Der Sachverständige bewertet den technischen Schaden (Reparaturkosten, Wiederbeschaffungswert, Wertminderung, Nutzungsausfall). Der Rechtsanwalt übersetzt diese Ergebnisse in rechtliche Ansprüche und kommuniziert mit der Versicherung. Beide Professionen ergänzen sich direkt – und genau diese Kombination sorgt für die bestmögliche Regulierung für Ihren Kunden.

Brauche ich eine Rechtsschutzversicherung?

Nein. Die Haftpflichtversicherung des Unfallverursachers kommt vollständig für Gutachterkosten und Anwaltsgebühren auf. Eine eigene Rechtsschutzversicherung ist nicht erforderlich.

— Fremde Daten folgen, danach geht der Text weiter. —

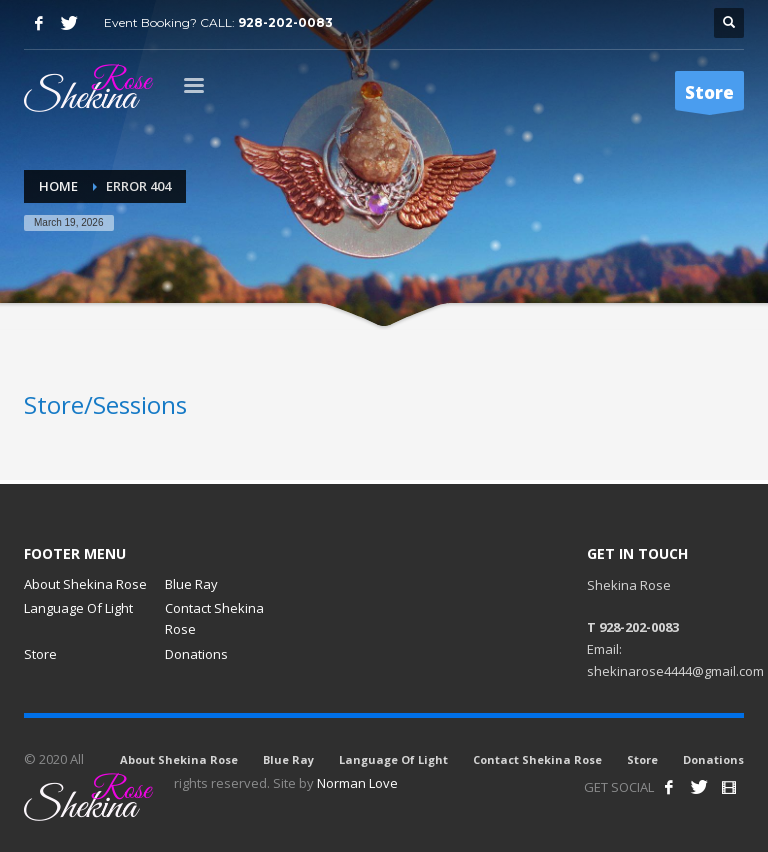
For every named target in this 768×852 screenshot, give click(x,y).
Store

Aktuelle Urteile, die Ihre Position stärken

Die Rechtsprechung des BGH stärkt die Position von Unfallgeschädigten und Kfz-Sachverständigen kontinuierlich. Hier sind die wichtigsten Entscheidungen, die für Ihre tägliche Arbeit relevant sind.

BGH Urteil vom 12.03.2024 VI ZR 280/22

Werkstattrisiko gilt auch für Gutachterkosten

Der BGH hat das sogenannte Werkstattrisiko ausdrücklich auf Sachverständigenkosten ausgeweitet. Das bedeutet: Versicherungen müssen auch dann zahlen, wenn das Honorar des Gutachters objektiv überhöht war – solange der Geschädigte als Laie die Überhöhung nicht erkennen konnte. Dieses Urteil stärkt die freie Gutachterwahl und schützt Sachverständige vor pauschalen Honorarkürzungen.

BGH Urteil vom 29.10.2019 VI ZR 104/19

JVEG gilt nicht für private Gutachter

Das JVEG – das Gesetz zur Vergütung gerichtlicher Sachverständiger – ist auf private Kfz-Gutachter nicht anwendbar. Stattdessen gilt die Abrechnung auf Basis anerkannter Honorartabellen wie der BVSK-Honorarbefragung als zulässiger und erforderlicher Aufwand im Sinne von § 249 BGB. Ein wichtiges Urteil gegen willkürliche Kürzungsversuche der Versicherungen.

BGH Urteil vom 12.07.2005 VI ZR 132/04

Restwert: Beweislast liegt bei der Versicherung

Verkauft der Geschädigte sein Fahrzeug zum im Gutachten ausgewiesenen Restwert, darf er genau diesen Betrag seiner Schadensberechnung zugrunde legen. Behauptet die Versicherung, regional wäre ein höherer Restwert erzielbar gewesen, muss sie das selbst beweisen. Die Darlegungs- und Beweislast liegt ausdrücklich beim Haftpflichtversicherer – nicht beim Geschädigten.